** Opening Input data block **

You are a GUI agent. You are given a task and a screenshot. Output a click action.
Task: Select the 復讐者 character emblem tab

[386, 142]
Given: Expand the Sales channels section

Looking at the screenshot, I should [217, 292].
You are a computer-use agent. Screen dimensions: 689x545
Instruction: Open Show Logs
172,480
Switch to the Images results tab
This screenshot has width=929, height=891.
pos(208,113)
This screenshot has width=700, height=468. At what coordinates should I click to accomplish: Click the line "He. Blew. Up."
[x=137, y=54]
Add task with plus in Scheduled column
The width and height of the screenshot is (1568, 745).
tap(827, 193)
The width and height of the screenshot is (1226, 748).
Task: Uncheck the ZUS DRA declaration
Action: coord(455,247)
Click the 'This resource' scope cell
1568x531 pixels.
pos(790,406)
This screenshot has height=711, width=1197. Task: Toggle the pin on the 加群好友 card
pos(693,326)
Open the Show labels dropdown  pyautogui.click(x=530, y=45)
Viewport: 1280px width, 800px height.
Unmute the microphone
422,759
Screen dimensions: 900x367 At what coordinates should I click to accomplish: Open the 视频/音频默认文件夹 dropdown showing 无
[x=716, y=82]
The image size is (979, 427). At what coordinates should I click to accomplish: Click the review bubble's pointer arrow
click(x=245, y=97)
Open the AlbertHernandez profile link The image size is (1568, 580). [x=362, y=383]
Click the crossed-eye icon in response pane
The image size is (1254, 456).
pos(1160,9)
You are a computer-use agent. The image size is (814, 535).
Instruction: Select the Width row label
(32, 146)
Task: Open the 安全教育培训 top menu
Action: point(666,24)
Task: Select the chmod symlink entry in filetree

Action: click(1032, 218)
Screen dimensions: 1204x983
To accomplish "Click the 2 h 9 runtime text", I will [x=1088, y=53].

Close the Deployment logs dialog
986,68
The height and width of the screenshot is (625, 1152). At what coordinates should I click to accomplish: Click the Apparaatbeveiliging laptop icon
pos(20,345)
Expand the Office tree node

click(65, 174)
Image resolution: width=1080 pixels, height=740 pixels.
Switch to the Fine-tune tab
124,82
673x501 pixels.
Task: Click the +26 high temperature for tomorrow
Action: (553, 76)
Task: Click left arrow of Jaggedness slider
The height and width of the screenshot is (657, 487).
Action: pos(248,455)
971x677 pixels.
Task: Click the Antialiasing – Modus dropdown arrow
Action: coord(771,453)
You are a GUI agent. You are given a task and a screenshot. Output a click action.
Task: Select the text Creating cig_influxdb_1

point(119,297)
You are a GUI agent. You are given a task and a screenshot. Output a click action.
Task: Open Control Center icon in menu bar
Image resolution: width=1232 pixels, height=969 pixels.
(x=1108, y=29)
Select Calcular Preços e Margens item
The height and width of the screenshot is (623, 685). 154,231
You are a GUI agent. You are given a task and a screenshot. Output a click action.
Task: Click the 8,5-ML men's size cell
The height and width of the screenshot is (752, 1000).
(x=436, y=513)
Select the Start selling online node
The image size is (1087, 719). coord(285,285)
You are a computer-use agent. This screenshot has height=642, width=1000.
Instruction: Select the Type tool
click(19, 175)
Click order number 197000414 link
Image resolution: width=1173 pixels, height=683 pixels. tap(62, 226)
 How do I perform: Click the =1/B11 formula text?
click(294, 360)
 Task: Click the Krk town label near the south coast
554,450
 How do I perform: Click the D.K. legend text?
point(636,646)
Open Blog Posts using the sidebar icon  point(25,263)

** Closing Input data block **

* [Work instruction]: Print exactly, and only, the lines from the line that contains "How do I perform: Click the D.K." through the last line of the records.

* [Exercise answer]:
 How do I perform: Click the D.K. legend text?
point(636,646)
Open Blog Posts using the sidebar icon  point(25,263)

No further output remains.